**YOUR GOAL**. Set down each line from the line holding "Task: Toggle following via the Follow button" to the last line of the entries below, exactly, with both ends included and without pictures.

[Collected data]
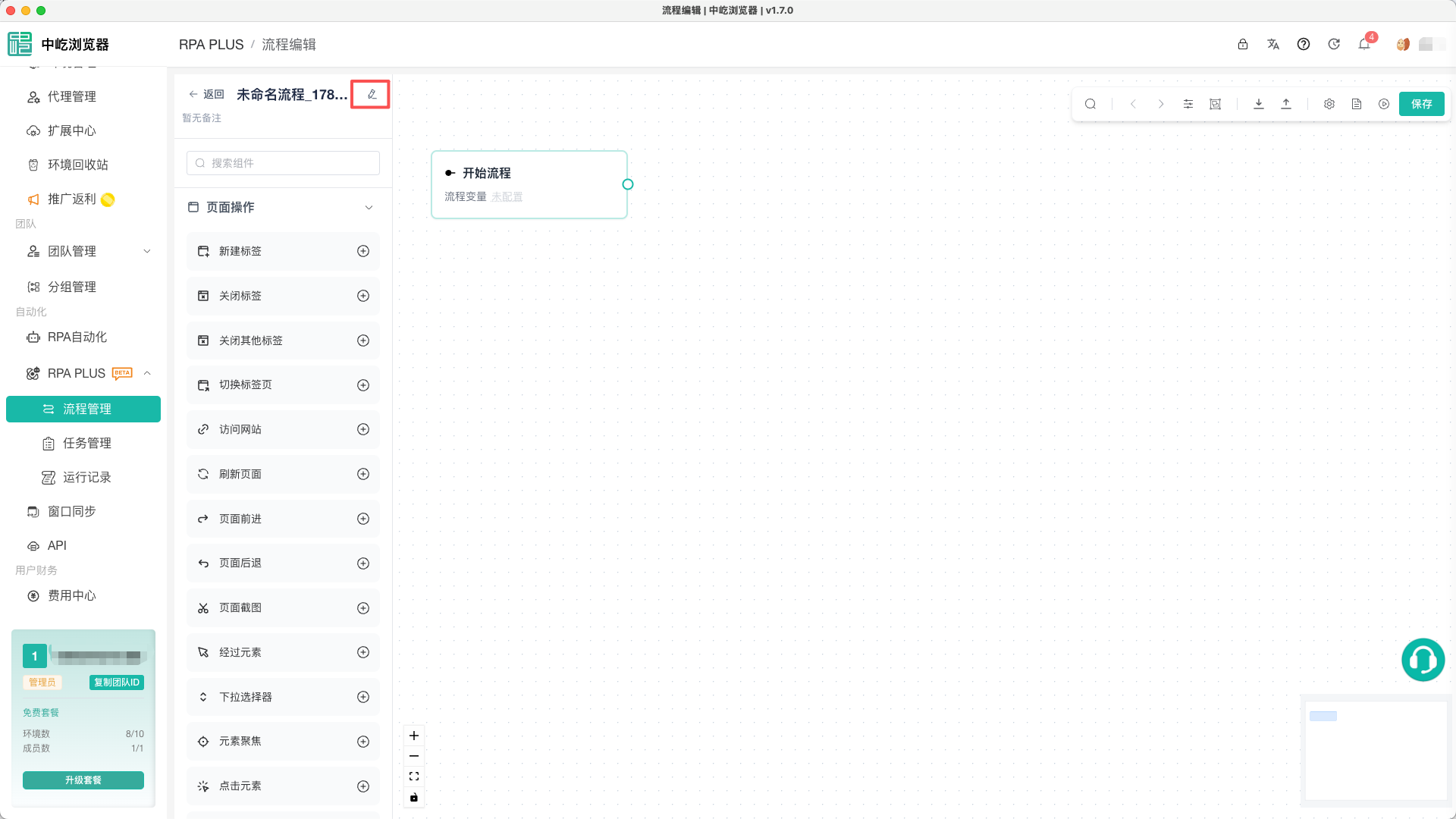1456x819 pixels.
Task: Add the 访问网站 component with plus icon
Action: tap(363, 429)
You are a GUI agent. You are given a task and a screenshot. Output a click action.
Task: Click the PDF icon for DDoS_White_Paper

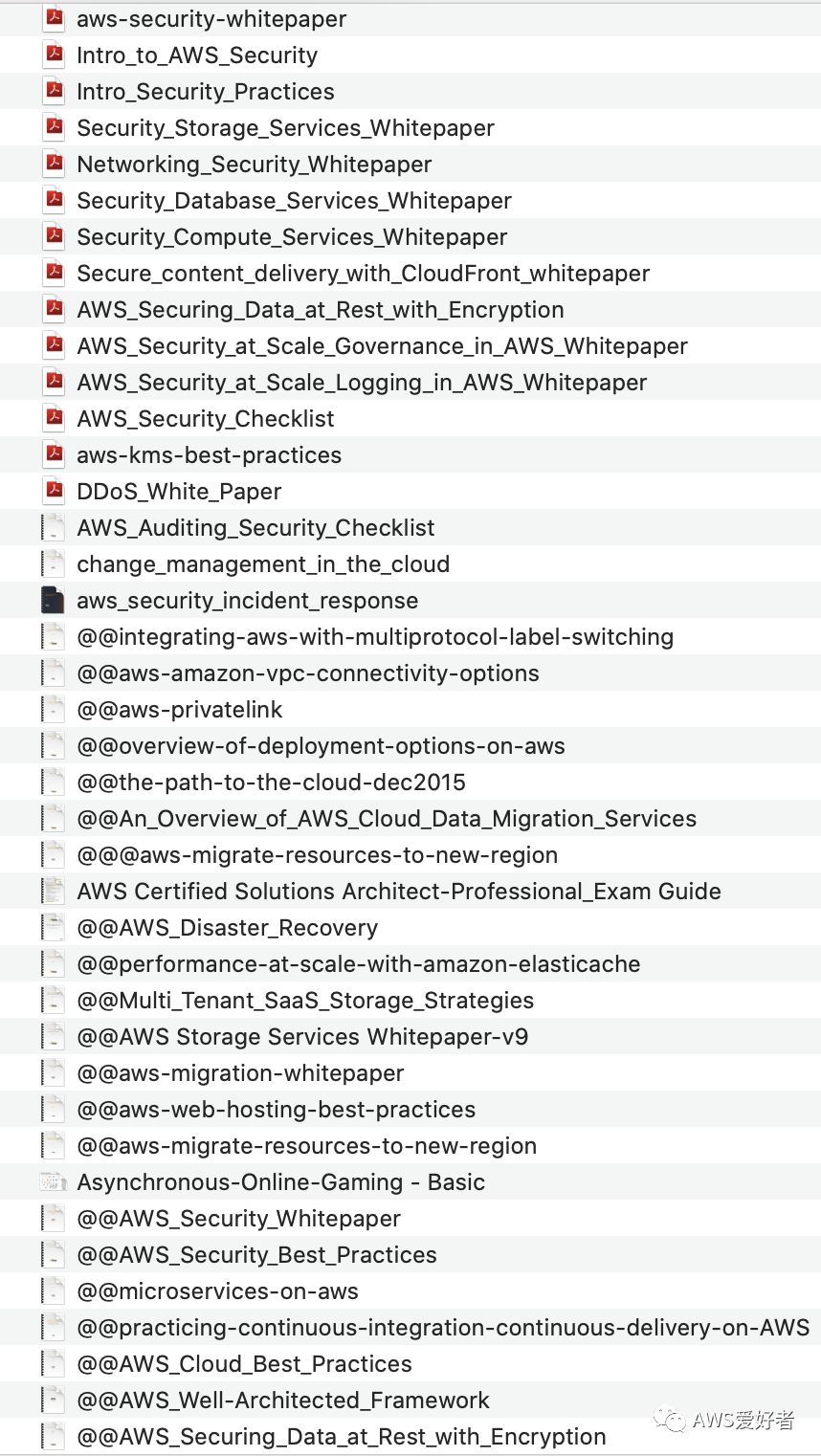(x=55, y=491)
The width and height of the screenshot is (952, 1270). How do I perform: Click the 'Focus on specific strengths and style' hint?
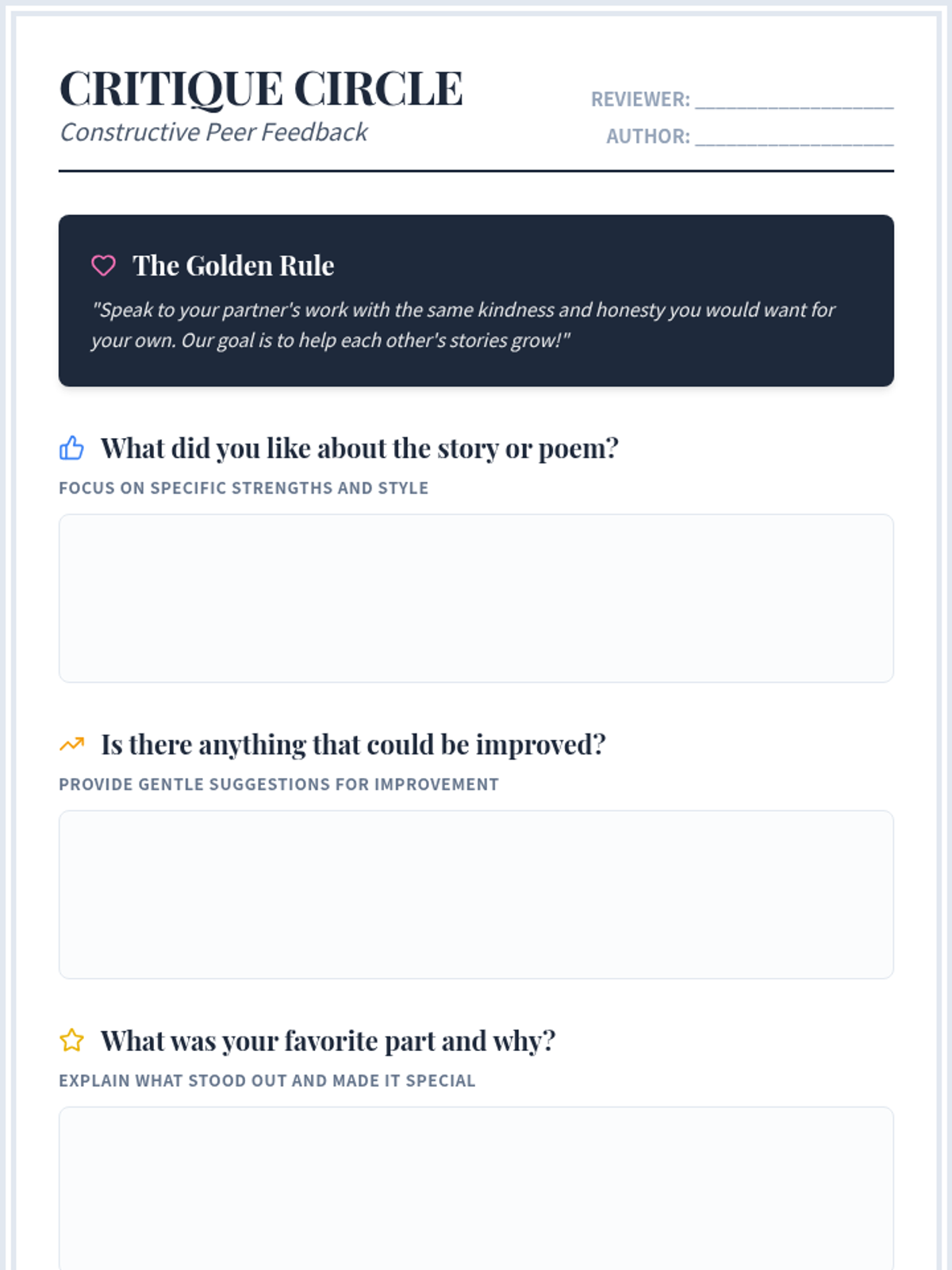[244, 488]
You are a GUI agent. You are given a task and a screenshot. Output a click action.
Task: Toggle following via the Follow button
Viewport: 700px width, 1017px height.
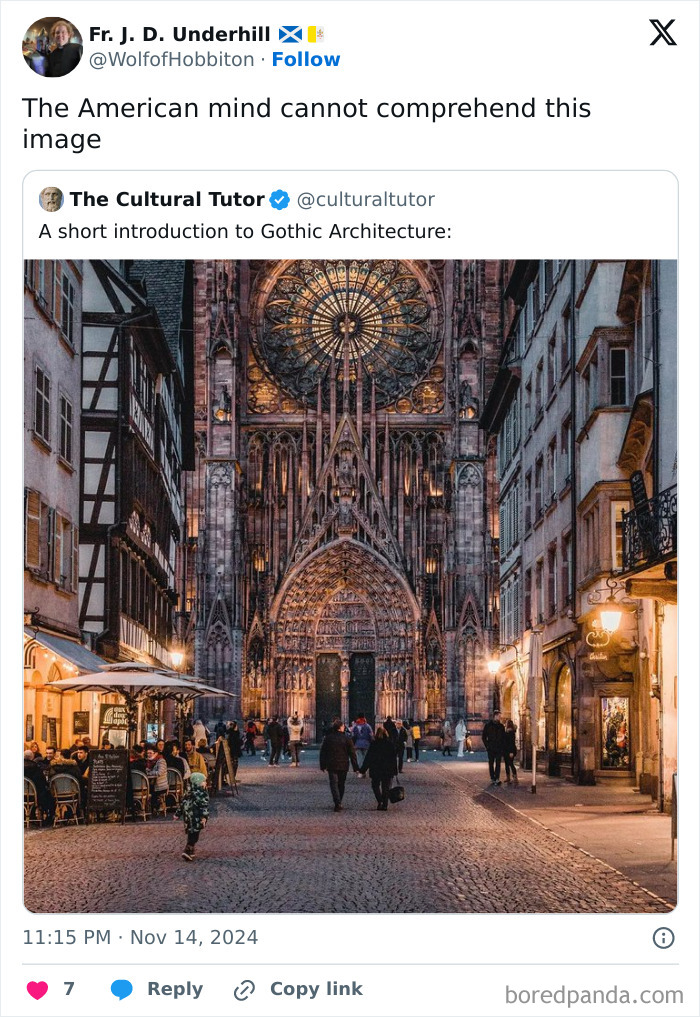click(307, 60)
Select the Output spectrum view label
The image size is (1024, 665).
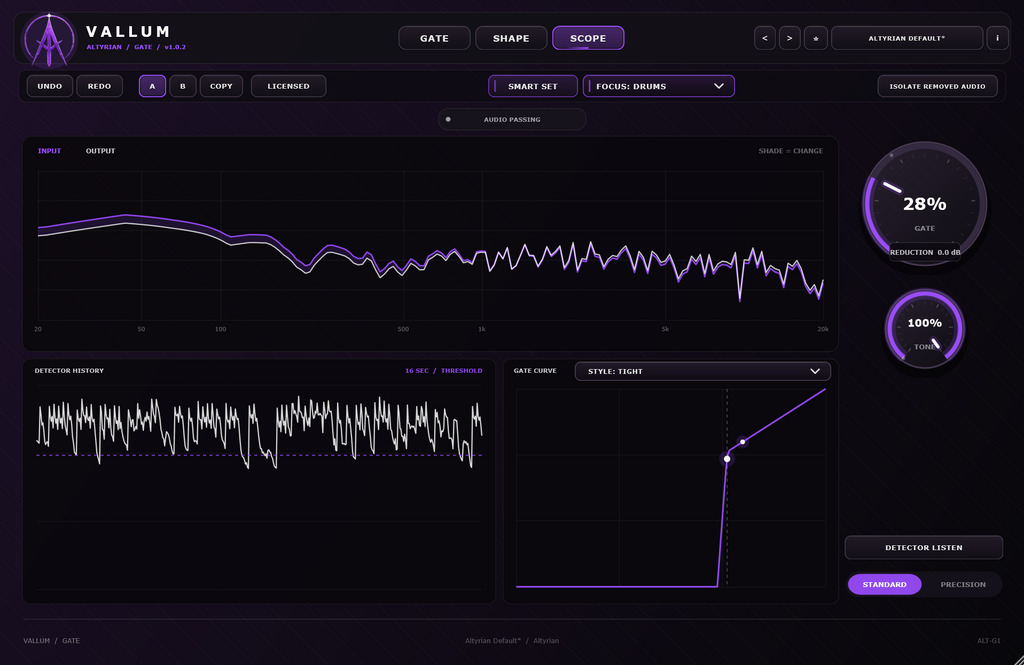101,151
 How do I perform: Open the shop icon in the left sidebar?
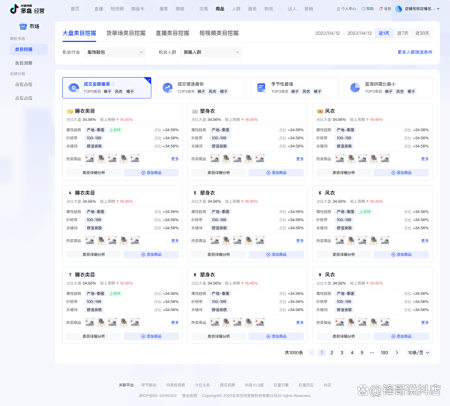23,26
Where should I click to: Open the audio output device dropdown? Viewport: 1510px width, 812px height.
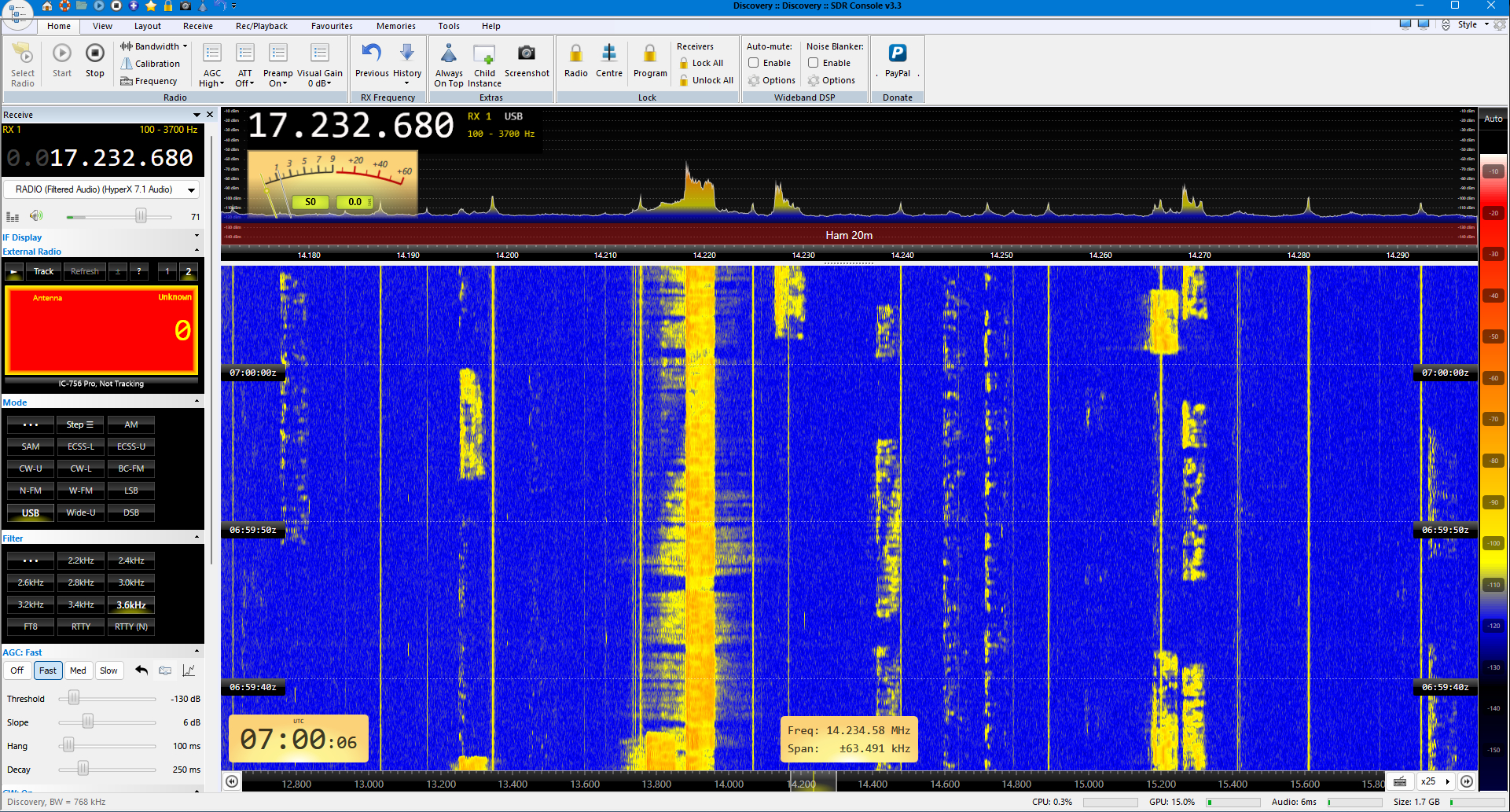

**RESULT OF THE TASK**.
Task: Toggle following via the Follow button
Viewport: 700px width, 1017px height.
click(307, 60)
Select the Output spectrum view label
The image size is (1024, 665).
101,151
 How do I perform: Open the shop icon in the left sidebar?
23,26
Where should I click to: Open the audio output device dropdown? Viewport: 1510px width, 812px height.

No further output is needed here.